Monday, June 4, 2007

OS X Tiger and bad sectors on the hard drive

Last week, my Mac suddenly started beachballing and got on progressively slower and slower. I could not reboot from the disk, and was worried that my disk had crashed and I would need to invest in putty knives etc to open and replace the hard drive. Here is my course of action to get my Mac working again.

  1. So, the disk is not very well. Booted into single user and try "fsck -fy /dev/disk0s3" (/dev/disk0s3 was my drive, other's may have a different ID, do a df to check). Did not help.
  2. Read somewhere about "fsck_hfs -r /dev/disk0s3" which had magically repaired catalogs etc. Could not repair it and gave me an "Invalid sibling link" and other errors.
  3. Booted off the install disk (press C while booting) and tried the disk repair utility. Gave similar messages to 2. (probably the same tool, different interfaces). Bottom line, said could not repair disk.
  4. At this point I had given up keeping the data on the disk intact, and went for an erase and install from the install disk. Took a while. One problem was that a repair unmounted the drive and had to erase it to get it mounted again. Not a big deal.
  5. Booted up fine, and I thought I had solved my problem. Started restoring files from backup disk, and suddenly started getting beachballs and system slowdown. Checked /var/log/system.log and found the dreaded disk0s3: I/O error. Booted off the install disk again and ran disk repair and found the same "Invalid sibling link", disk cannot be repaired messages from disk utility.
  6. Tried 5, and number of times and convinced myself that until I started moving lots of data on to the disk, after an erase and install, everything worked OK. This was strange as a crashed disk should not let me get that far. But possibly the failure on the disk was intermittent and sooner or later I would hit it. But it was strange that I could download and install my needed utilities and run after a clean install and it would work fine, until huge disk transfers.
  7. Posted my problem at a number of websites and had one good hint regarding something which had come to my mind, but I had not followed it through. Do a zero out data followed by erase and install. The person who advised this also told to zero out the free space on the drive, ie zero out everything. (Zeroing once is enough).
  8. THE REASON: Apparently OS X (Tiger) does not deal with bad sectors on the disk very well, through its disk repair utilities. So if you have a few bad sectors on the drive you may never be able to tell OS X not to use them. Consequently, it will work until the OS uses this bad sector in a critical way (like in a catalog, or file table) and it goes from bad to worse from there. Zeroing out the hard drive seems to mark these bad sectors so the OS does not use them anymore.
  9. This did seem to conform to the symptoms I saw with the clean install working, and then failing later.
  10. Tried it out, and the Mac has been up for the last 4 days working fine.
So I have postponed buying the putty knives for now, although bad sectors on the disk is not good news, and I will probably have to invest in a new disk at some future time. Will backup my stuff more regularly for now.
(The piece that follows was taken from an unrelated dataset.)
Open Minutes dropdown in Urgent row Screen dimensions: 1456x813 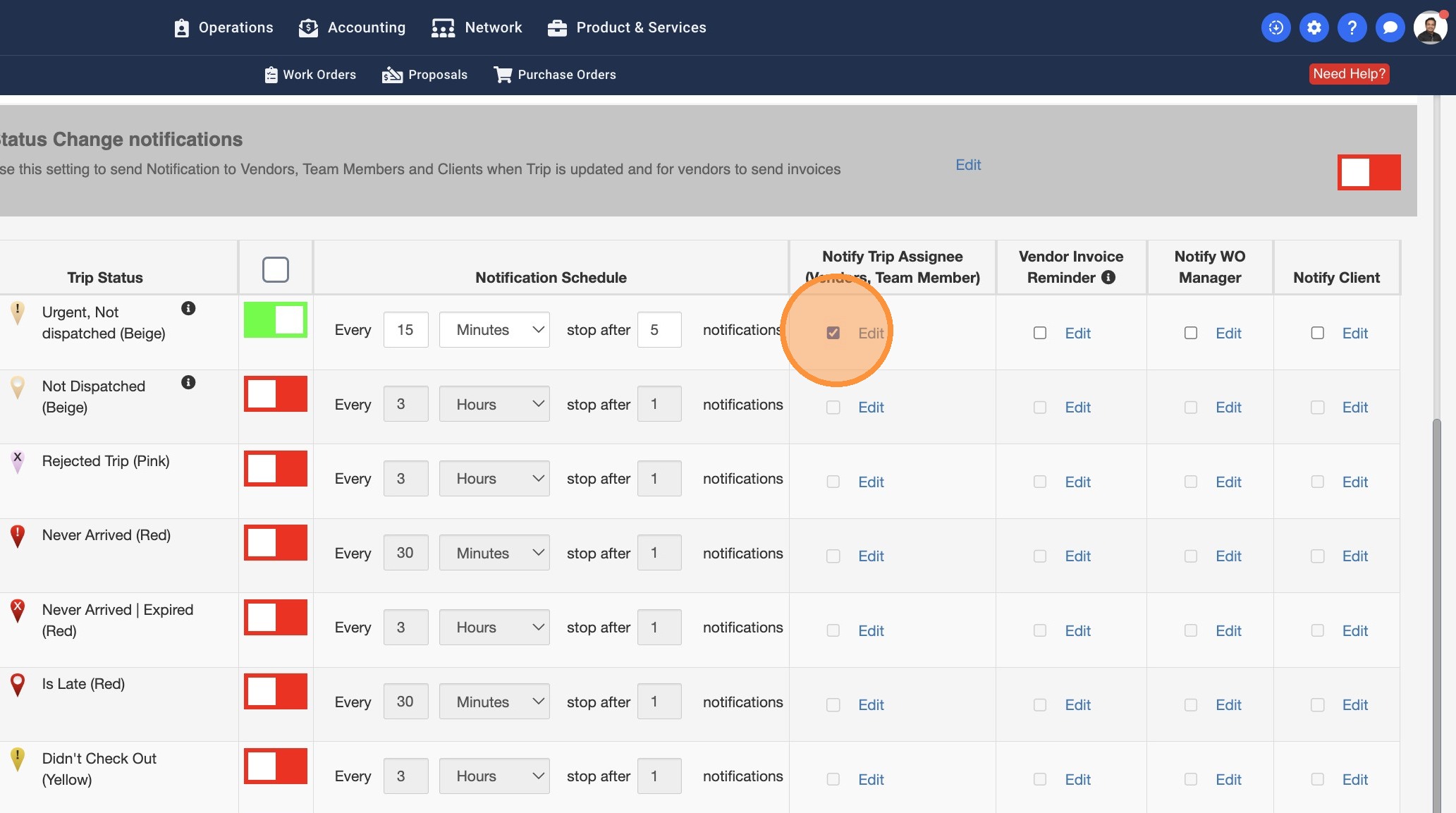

The zero out, erase and install did not seem to be very well known as a solution to disk crashing problems. People usually invest in disk repairing tools after the first few steps fail.

2 comments:

stew said...

I know of someone with a similar problem on an Intel-platform laptop.
Although they are running XP, unrepairable 'Volume Bitmap' errors (same message in XP or OSX) require the same type of repair.
What about a bootable CD which reads the data, writes 0's (or low-level formats a section), then writes data back?
Since both platforms have Intel-compatible hardware, should the technique work on both Mac and PC's?

CB said...

Not sure if read->zero->write will help in the case of bad sectors. There should be a way to have the OS be aware of bad sectors through some sort of a disk scan.